Segment Start: SUPPLIED RECORDS

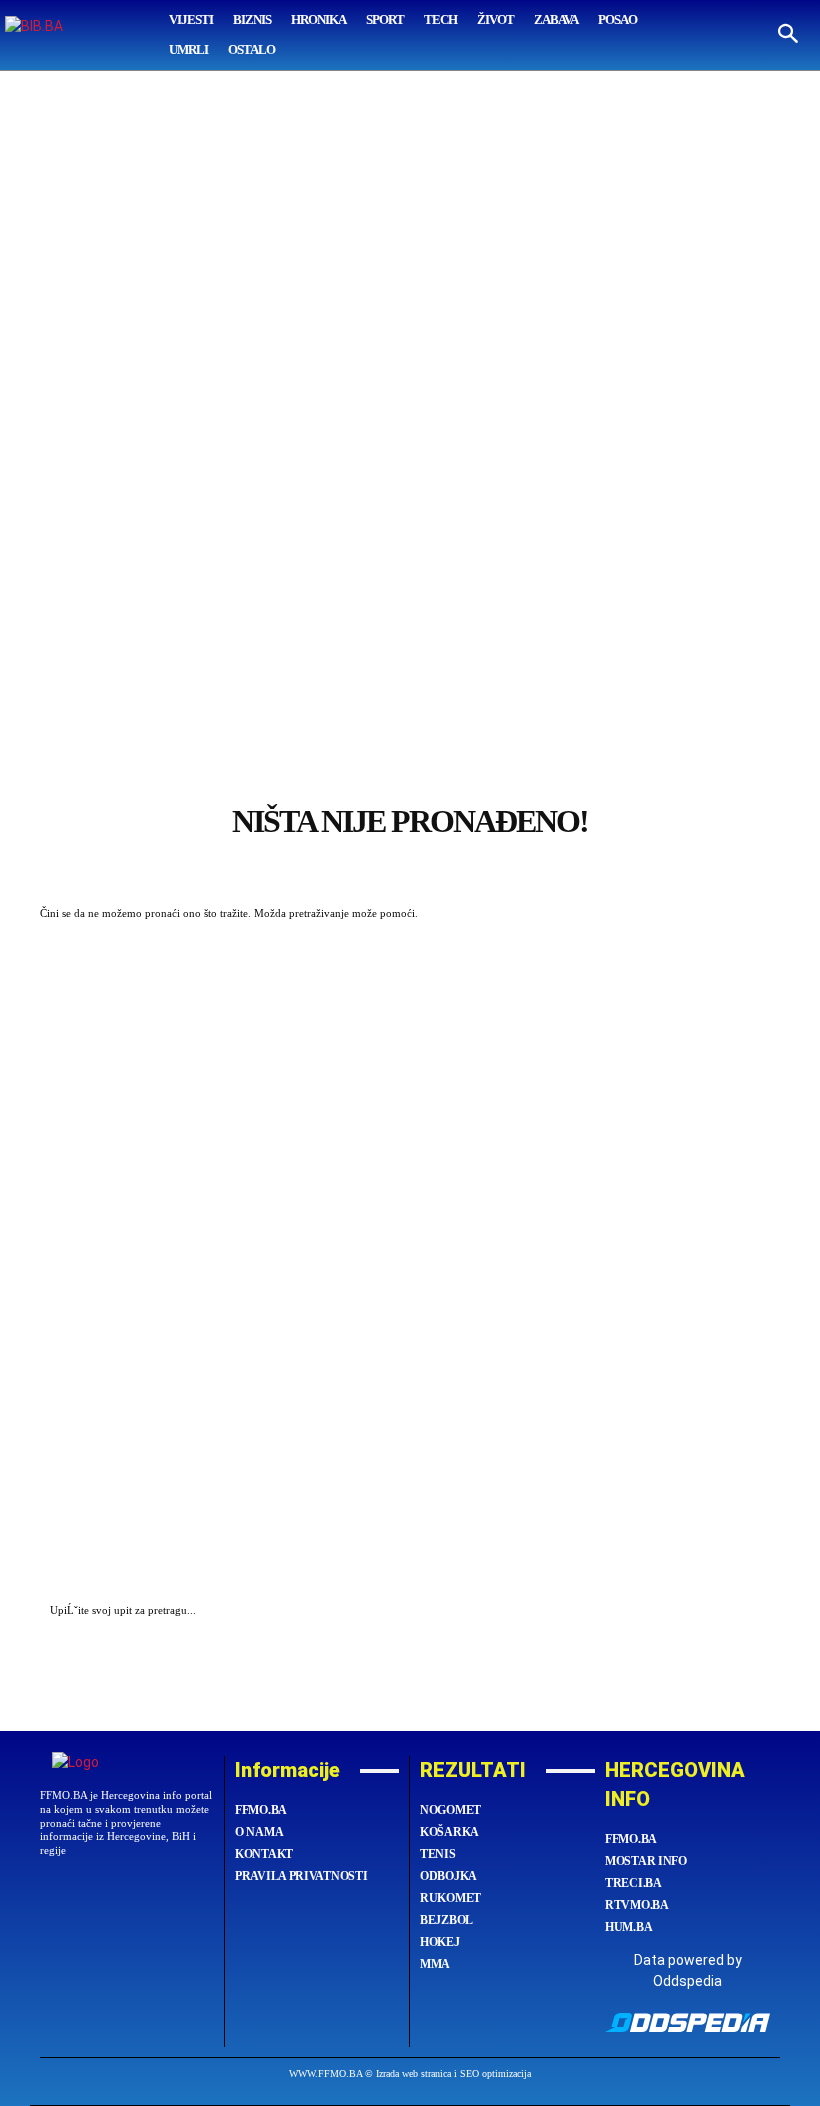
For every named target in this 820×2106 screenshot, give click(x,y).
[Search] (760, 1612)
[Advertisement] (410, 396)
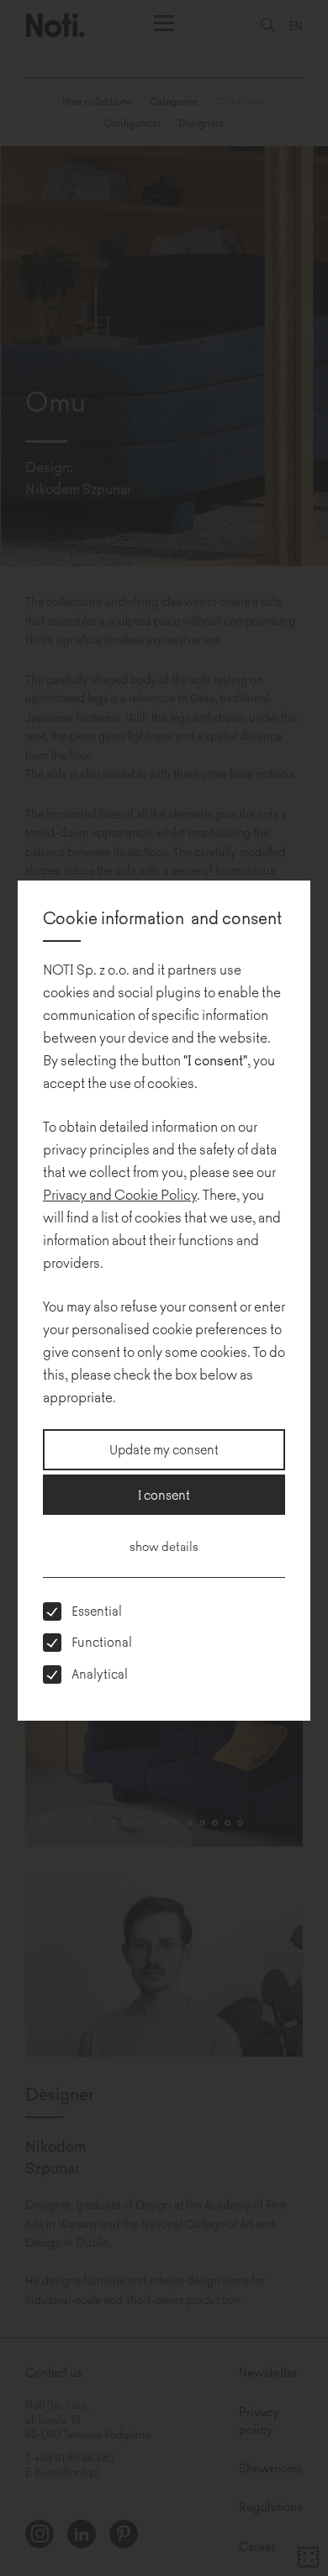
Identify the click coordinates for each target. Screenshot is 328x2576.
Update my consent (164, 1449)
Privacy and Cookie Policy (120, 1194)
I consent (164, 1494)
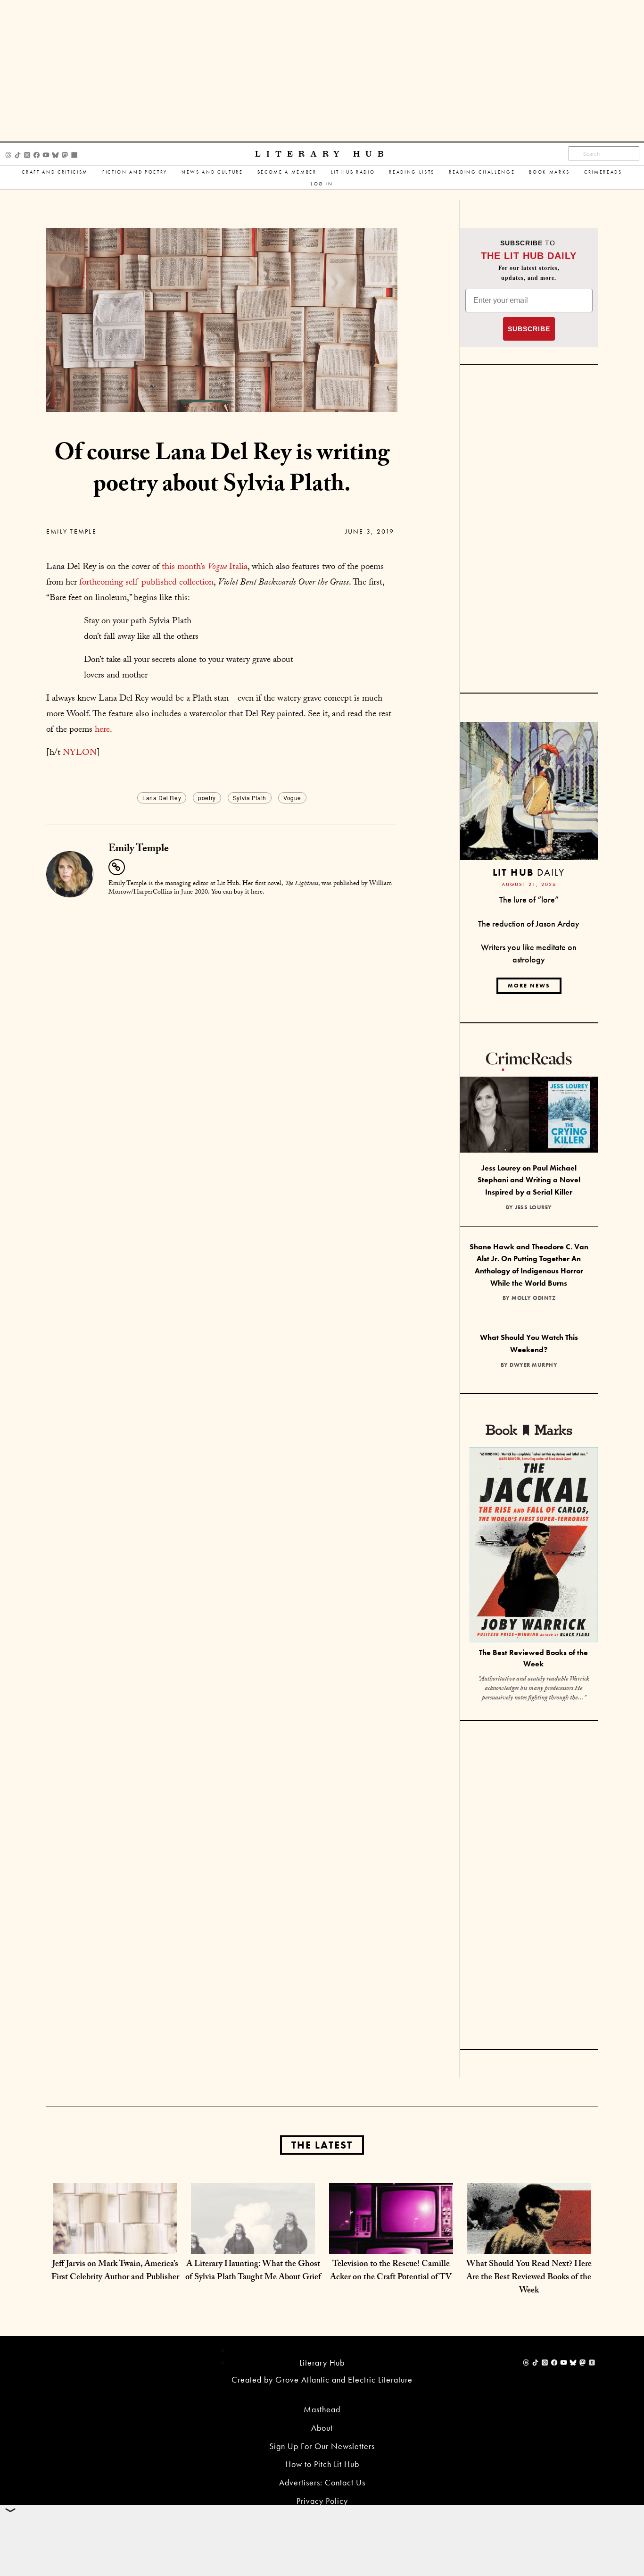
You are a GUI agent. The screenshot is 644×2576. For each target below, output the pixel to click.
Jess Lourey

Segment End: SUPPLIED RECORDS

§ **WHAT THE TASK REQUIRES**
Pictures do not go in the copy; print every entry exactly as it stands.

§ **WRITTEN SOLUTION**
For every named target in this 820×2106 screenshot, give click(x,y).
[Search] (760, 1612)
[Advertisement] (410, 396)
Identify the click coordinates for each target. Screenshot is 328x2576.
Update my consent (164, 1449)
Privacy and Cookie Policy (120, 1194)
I consent (164, 1494)
You are a GUI agent. The screenshot is 644×2576. For each target below, output the pixel to click.
Jess Lourey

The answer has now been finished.